▶ _ESERCIZIO_:
Riscrivi i record che seguono mettendo "interface agent" al posto di "GUI agent" e lasciando tutto il resto invariato.

▶ _MATERIALE DI LAVORO_:
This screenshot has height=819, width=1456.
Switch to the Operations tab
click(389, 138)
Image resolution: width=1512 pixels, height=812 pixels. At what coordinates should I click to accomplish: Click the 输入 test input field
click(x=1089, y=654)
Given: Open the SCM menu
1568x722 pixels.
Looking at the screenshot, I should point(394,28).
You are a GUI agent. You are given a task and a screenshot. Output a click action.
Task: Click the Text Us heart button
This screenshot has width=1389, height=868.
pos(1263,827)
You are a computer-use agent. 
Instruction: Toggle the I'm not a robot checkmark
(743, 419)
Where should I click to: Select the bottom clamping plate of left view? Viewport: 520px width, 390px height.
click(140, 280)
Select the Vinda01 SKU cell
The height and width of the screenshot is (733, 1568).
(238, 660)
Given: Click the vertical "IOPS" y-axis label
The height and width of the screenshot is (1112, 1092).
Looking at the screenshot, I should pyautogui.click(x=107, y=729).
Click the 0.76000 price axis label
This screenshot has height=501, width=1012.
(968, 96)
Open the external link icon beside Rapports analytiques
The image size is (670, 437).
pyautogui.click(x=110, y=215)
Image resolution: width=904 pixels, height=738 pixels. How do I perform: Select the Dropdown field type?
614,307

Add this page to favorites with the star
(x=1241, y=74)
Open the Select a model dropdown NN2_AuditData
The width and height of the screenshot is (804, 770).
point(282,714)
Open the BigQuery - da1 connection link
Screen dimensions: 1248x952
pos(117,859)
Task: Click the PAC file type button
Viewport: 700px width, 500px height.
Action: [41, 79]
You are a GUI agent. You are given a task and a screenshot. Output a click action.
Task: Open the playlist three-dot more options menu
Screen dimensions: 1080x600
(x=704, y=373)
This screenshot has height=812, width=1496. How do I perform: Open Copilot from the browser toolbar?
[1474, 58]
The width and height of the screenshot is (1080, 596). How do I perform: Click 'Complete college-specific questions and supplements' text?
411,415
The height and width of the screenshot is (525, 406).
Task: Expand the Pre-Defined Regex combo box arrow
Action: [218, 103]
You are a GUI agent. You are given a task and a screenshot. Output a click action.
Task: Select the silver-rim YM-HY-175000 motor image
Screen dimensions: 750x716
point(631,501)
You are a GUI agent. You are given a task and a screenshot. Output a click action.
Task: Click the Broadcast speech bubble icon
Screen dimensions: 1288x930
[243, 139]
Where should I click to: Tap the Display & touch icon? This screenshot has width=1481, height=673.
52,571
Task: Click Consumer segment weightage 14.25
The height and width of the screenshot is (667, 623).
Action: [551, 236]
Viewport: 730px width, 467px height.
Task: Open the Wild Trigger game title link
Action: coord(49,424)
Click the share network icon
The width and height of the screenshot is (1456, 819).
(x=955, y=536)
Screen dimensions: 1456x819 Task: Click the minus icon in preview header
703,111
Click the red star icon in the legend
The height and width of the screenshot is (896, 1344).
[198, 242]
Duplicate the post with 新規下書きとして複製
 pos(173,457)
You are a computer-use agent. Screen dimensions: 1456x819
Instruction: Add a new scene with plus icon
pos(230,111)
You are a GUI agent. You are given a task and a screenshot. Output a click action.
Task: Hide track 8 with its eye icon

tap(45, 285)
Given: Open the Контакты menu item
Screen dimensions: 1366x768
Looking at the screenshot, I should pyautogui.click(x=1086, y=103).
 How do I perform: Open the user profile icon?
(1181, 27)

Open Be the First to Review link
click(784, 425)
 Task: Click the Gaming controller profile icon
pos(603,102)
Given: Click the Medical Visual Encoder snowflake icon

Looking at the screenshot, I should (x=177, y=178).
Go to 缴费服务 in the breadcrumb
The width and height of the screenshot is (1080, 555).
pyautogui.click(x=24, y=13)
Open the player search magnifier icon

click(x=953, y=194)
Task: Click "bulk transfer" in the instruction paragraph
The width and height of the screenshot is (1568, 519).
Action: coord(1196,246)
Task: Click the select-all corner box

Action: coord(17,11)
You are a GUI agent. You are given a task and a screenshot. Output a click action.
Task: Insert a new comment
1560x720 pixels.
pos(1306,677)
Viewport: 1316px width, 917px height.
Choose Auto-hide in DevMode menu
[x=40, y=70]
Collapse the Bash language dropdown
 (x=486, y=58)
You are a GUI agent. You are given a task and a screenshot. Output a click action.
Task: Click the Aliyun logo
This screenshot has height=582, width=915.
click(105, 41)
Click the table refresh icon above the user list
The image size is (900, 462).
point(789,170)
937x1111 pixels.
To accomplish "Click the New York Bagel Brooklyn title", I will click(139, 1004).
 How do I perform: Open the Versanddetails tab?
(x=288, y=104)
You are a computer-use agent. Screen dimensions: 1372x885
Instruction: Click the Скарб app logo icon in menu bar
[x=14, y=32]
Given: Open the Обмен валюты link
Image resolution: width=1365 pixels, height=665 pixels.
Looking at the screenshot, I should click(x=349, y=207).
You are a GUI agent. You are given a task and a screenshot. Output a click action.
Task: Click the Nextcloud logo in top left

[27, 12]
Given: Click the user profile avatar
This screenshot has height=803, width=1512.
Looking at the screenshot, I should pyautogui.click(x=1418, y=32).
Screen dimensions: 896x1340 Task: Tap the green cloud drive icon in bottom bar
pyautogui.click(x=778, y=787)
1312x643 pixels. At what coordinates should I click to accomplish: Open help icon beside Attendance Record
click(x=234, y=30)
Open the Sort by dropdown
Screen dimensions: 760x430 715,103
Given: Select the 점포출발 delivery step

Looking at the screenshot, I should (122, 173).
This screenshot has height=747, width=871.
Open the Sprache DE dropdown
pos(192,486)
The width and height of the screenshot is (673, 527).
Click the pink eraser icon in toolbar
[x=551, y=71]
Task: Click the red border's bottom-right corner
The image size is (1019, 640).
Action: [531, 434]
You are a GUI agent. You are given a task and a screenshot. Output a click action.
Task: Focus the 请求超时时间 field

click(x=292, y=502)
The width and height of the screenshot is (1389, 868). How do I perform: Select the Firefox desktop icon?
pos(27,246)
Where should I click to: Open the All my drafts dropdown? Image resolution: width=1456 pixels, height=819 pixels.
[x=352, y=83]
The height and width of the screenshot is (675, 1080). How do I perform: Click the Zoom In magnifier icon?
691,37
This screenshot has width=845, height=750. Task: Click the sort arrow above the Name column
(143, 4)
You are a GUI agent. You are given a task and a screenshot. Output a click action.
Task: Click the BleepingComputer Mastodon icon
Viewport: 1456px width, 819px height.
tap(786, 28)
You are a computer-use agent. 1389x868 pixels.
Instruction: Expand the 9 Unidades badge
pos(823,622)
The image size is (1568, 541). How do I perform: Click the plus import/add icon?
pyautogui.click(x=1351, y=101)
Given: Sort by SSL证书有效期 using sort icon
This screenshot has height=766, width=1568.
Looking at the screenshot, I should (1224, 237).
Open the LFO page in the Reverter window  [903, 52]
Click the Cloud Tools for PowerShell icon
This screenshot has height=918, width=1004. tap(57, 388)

▶ _RISPOSTA_:
This screenshot has height=819, width=1456.
Switch to the Operations tab
click(389, 138)
Image resolution: width=1512 pixels, height=812 pixels. At what coordinates should I click to accomplish: Click the 输入 test input field
click(x=1089, y=654)
Given: Open the SCM menu
1568x722 pixels.
Looking at the screenshot, I should point(394,28).
You are a interface agent. You are given a task and a screenshot. Output a click action.
Task: Click the Text Us heart button
This screenshot has width=1389, height=868.
pos(1263,827)
You are a computer-use agent. 
Instruction: Toggle the I'm not a robot checkmark
(743, 419)
Where should I click to: Select the bottom clamping plate of left view? Viewport: 520px width, 390px height.
click(140, 280)
Select the Vinda01 SKU cell
The height and width of the screenshot is (733, 1568).
(238, 660)
Given: Click the vertical "IOPS" y-axis label
The height and width of the screenshot is (1112, 1092).
Looking at the screenshot, I should pyautogui.click(x=107, y=729).
Click the 0.76000 price axis label
This screenshot has height=501, width=1012.
(968, 96)
Open the external link icon beside Rapports analytiques
The image size is (670, 437).
pyautogui.click(x=110, y=215)
Image resolution: width=904 pixels, height=738 pixels. How do I perform: Select the Dropdown field type?
614,307

Add this page to favorites with the star
(x=1241, y=74)
Open the Select a model dropdown NN2_AuditData
The width and height of the screenshot is (804, 770).
point(282,714)
Open the BigQuery - da1 connection link
Screen dimensions: 1248x952
pos(117,859)
Task: Click the PAC file type button
Viewport: 700px width, 500px height.
Action: [41, 79]
You are a interface agent. You are given a task and a screenshot. Output a click action.
Task: Open the playlist three-dot more options menu
Screen dimensions: 1080x600
(x=704, y=373)
This screenshot has height=812, width=1496. How do I perform: Open Copilot from the browser toolbar?
[1474, 58]
The width and height of the screenshot is (1080, 596). How do I perform: Click 'Complete college-specific questions and supplements' text?
411,415
The height and width of the screenshot is (525, 406).
Task: Expand the Pre-Defined Regex combo box arrow
Action: [218, 103]
You are a interface agent. You are given a task and a screenshot. Output a click action.
Task: Select the silver-rim YM-HY-175000 motor image
Screen dimensions: 750x716
point(631,501)
You are a interface agent. You are given a task and a screenshot. Output a click action.
Task: Click the Broadcast speech bubble icon
Screen dimensions: 1288x930
[243, 139]
Where should I click to: Tap the Display & touch icon? This screenshot has width=1481, height=673.
52,571
Task: Click Consumer segment weightage 14.25
The height and width of the screenshot is (667, 623).
Action: [551, 236]
Viewport: 730px width, 467px height.
Task: Open the Wild Trigger game title link
Action: coord(49,424)
Click the share network icon
The width and height of the screenshot is (1456, 819).
(x=955, y=536)
Screen dimensions: 1456x819 Task: Click the minus icon in preview header
703,111
Click the red star icon in the legend
The height and width of the screenshot is (896, 1344).
[198, 242]
Duplicate the post with 新規下書きとして複製
 pos(173,457)
You are a computer-use agent. Screen dimensions: 1456x819
Instruction: Add a new scene with plus icon
pos(230,111)
You are a interface agent. You are given a task and a screenshot. Output a click action.
Task: Hide track 8 with its eye icon

tap(45, 285)
Given: Open the Контакты menu item
Screen dimensions: 1366x768
Looking at the screenshot, I should pyautogui.click(x=1086, y=103).
 How do I perform: Open the user profile icon?
(1181, 27)

Open Be the First to Review link
click(784, 425)
 Task: Click the Gaming controller profile icon
pos(603,102)
Given: Click the Medical Visual Encoder snowflake icon

Looking at the screenshot, I should (x=177, y=178).
Go to 缴费服务 in the breadcrumb
The width and height of the screenshot is (1080, 555).
pyautogui.click(x=24, y=13)
Open the player search magnifier icon

click(x=953, y=194)
Task: Click "bulk transfer" in the instruction paragraph
The width and height of the screenshot is (1568, 519).
Action: coord(1196,246)
Task: Click the select-all corner box

Action: coord(17,11)
You are a interface agent. You are given a task and a screenshot. Output a click action.
Task: Insert a new comment
1560x720 pixels.
pos(1306,677)
Viewport: 1316px width, 917px height.
Choose Auto-hide in DevMode menu
[x=40, y=70]
Collapse the Bash language dropdown
 (x=486, y=58)
You are a interface agent. You are given a task and a screenshot. Output a click action.
Task: Click the Aliyun logo
This screenshot has height=582, width=915.
click(105, 41)
Click the table refresh icon above the user list
The image size is (900, 462).
point(789,170)
937x1111 pixels.
To accomplish "Click the New York Bagel Brooklyn title", I will click(139, 1004).
 How do I perform: Open the Versanddetails tab?
(x=288, y=104)
You are a computer-use agent. Screen dimensions: 1372x885
Instruction: Click the Скарб app logo icon in menu bar
[x=14, y=32]
Given: Open the Обмен валюты link
Image resolution: width=1365 pixels, height=665 pixels.
Looking at the screenshot, I should click(x=349, y=207).
You are a interface agent. You are given a task and a screenshot. Output a click action.
Task: Click the Nextcloud logo in top left

[27, 12]
Given: Click the user profile avatar
This screenshot has height=803, width=1512.
Looking at the screenshot, I should pyautogui.click(x=1418, y=32).
Screen dimensions: 896x1340 Task: Tap the green cloud drive icon in bottom bar
pyautogui.click(x=778, y=787)
1312x643 pixels. At what coordinates should I click to accomplish: Open help icon beside Attendance Record
click(x=234, y=30)
Open the Sort by dropdown
Screen dimensions: 760x430 715,103
Given: Select the 점포출발 delivery step

Looking at the screenshot, I should (122, 173).
This screenshot has height=747, width=871.
Open the Sprache DE dropdown
pos(192,486)
The width and height of the screenshot is (673, 527).
Click the pink eraser icon in toolbar
[x=551, y=71]
Task: Click the red border's bottom-right corner
The image size is (1019, 640).
Action: [531, 434]
You are a interface agent. You are given a task and a screenshot. Output a click action.
Task: Focus the 请求超时时间 field

click(x=292, y=502)
The width and height of the screenshot is (1389, 868). How do I perform: Select the Firefox desktop icon?
pos(27,246)
Where should I click to: Open the All my drafts dropdown? Image resolution: width=1456 pixels, height=819 pixels.
[x=352, y=83]
The height and width of the screenshot is (675, 1080). How do I perform: Click the Zoom In magnifier icon?
691,37
This screenshot has width=845, height=750. Task: Click the sort arrow above the Name column
(143, 4)
You are a interface agent. You are given a task and a screenshot. Output a click action.
Task: Click the BleepingComputer Mastodon icon
Viewport: 1456px width, 819px height.
tap(786, 28)
You are a computer-use agent. 1389x868 pixels.
Instruction: Expand the 9 Unidades badge
pos(823,622)
The image size is (1568, 541). How do I perform: Click the plus import/add icon?
pyautogui.click(x=1351, y=101)
Given: Sort by SSL证书有效期 using sort icon
This screenshot has height=766, width=1568.
Looking at the screenshot, I should (1224, 237).
Open the LFO page in the Reverter window  [903, 52]
Click the Cloud Tools for PowerShell icon
This screenshot has height=918, width=1004. tap(57, 388)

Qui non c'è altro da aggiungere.